PMBA 8040 Project Guidelines
- Think of
something that you may want to predict or classify in your business (the
business of one of the group members). If you can find data for that
variable and potential predictor variables, that is ideal. If not, use a
dataset available online. A couple of sources are:
- UCI Machine Learning Repository
- Kaggle
- Find a suitable
dependent variable to predict from the dataset you pick – if you pick a
categorical one, make sure you only use
two categories. We have not discussed how to build a model to predict
anything with 3 or more categories in the dependent variable. Remember
that you can have independent variables that are of the multi-category
type – you simply have to make as many columns of 0/1 as the number of
categories minus 1.
- Build a
prediction or classification model and interpret. If you can also
incorporate Segmentatation (with Cluster
Analysis or otherwise with a categorical variable), that is good, but not
required.
Written Report Guidelines
- Introduction –
what is the goal of the project?
- Data
- Source,
variables (put data dictionary in appendix)
- Sample Size
- Dependent
Variable, Outcome period, Sample Time Frame (be aware that the outcome
period can be 0 if the prediction is for right now rather than the
future.
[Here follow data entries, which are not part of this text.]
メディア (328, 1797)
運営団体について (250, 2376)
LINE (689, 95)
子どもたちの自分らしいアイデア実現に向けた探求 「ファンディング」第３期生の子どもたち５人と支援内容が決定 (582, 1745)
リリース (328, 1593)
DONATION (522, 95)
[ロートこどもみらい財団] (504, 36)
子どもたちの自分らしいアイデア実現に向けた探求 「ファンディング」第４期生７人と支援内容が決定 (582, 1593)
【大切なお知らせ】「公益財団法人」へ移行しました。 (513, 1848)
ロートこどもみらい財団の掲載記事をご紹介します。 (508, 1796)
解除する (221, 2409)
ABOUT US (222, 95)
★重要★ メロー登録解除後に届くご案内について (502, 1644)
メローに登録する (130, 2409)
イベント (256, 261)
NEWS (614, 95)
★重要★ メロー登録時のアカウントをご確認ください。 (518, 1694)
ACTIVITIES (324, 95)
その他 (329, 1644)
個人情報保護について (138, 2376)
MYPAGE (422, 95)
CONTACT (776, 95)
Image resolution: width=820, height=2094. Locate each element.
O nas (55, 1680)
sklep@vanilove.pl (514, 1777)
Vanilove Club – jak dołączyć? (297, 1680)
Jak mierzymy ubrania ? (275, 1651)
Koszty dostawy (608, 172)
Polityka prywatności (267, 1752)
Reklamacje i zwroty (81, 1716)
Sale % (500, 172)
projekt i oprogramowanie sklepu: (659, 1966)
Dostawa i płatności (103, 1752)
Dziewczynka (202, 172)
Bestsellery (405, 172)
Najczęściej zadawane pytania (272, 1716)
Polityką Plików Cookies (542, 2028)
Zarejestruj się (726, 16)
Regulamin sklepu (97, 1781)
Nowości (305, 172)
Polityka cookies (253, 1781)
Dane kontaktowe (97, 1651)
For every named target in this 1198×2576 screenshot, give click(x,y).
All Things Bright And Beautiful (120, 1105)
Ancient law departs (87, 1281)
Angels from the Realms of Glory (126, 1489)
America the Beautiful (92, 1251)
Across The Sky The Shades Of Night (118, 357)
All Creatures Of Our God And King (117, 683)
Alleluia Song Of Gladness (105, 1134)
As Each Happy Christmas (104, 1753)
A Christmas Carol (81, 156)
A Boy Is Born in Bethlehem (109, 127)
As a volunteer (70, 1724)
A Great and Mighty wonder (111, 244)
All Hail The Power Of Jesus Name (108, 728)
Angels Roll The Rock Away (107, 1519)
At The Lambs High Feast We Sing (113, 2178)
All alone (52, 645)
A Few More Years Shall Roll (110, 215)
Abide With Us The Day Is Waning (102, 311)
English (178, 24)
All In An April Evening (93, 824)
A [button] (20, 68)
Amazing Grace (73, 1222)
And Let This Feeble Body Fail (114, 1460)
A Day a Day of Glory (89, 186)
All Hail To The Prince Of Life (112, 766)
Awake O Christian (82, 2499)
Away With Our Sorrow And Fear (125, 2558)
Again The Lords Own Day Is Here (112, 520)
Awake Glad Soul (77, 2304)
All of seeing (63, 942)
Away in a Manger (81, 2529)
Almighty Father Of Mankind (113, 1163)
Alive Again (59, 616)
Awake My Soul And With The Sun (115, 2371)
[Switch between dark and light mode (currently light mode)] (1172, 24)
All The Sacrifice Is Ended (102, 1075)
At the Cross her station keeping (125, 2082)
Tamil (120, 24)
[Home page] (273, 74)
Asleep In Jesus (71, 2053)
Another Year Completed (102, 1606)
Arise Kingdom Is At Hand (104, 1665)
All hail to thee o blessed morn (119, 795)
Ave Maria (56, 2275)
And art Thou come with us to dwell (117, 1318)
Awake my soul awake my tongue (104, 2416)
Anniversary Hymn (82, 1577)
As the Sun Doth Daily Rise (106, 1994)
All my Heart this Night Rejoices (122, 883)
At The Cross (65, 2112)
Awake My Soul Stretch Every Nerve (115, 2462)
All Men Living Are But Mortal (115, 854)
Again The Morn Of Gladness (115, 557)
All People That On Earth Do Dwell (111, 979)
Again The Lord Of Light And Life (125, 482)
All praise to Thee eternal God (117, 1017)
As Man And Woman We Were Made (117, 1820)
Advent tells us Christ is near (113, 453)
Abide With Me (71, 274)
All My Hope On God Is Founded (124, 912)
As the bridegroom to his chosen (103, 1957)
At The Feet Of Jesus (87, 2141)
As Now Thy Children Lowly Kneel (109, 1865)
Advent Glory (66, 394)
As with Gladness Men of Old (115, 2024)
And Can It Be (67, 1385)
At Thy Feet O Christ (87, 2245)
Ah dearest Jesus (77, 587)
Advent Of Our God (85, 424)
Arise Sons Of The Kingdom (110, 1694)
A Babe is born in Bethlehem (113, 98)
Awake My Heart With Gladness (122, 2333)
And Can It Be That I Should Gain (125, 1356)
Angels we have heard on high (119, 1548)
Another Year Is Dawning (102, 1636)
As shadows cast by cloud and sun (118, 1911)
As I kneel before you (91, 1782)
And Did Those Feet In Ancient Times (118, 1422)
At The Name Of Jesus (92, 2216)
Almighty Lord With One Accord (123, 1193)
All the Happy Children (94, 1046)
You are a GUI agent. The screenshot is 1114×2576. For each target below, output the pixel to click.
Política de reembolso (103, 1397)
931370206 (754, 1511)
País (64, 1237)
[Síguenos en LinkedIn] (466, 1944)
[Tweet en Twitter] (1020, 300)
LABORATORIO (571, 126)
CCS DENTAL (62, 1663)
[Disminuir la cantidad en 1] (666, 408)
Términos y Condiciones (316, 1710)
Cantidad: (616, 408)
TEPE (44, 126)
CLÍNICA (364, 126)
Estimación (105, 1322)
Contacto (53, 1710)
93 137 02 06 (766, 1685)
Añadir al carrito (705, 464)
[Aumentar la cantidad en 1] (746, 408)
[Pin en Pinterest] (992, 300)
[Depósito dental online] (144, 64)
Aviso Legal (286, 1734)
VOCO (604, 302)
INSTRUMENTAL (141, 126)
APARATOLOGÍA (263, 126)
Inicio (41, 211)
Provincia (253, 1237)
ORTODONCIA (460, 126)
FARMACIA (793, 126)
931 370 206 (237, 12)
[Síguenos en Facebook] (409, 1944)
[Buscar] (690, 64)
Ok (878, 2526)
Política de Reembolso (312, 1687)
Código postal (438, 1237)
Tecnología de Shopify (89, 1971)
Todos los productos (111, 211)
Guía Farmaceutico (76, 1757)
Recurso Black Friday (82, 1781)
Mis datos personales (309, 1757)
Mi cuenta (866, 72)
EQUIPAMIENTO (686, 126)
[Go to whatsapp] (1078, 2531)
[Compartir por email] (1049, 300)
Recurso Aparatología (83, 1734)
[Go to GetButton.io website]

For example, predicting a home price based on area, number of
bedrooms, etc., would have an outcome period of 0 since the predicted
price is estimated for the current moment).
- Data
Preparation, if any was needed (aggregation, variable creation, data
cleaning)
- Methodology
- Preliminary
Analysis – compute Means and Standard Deviations of each variable in the
dataset so you get a sense of what the data look like.
- Show
scatterplots of each variable against the dependent (if dependent is
categorical, then do a pivot table instead, to show how the categories
are spread across the independent variable values).
- Do a Regression
to predict of classify
- Results
- Show scorecard
(results of final regression in plain English – write out the model and
interpret it)
- (put actual
regression results only in appendix)
- Evaluate using
R-square and SE, or using the tabulation of classification results by
score group.
- Implementation
- Discuss how the
client should implement your model – If a classification model, what
cutoff scores you recommend, what strategies/decisions go with the
cutoffs.
Oral Presentation
Present the project as you might to a client. As with the written
report, start with an introduction (even though the client knows what their
problem is, you discuss it anyhow), then data, results of analysis, and
recommendation.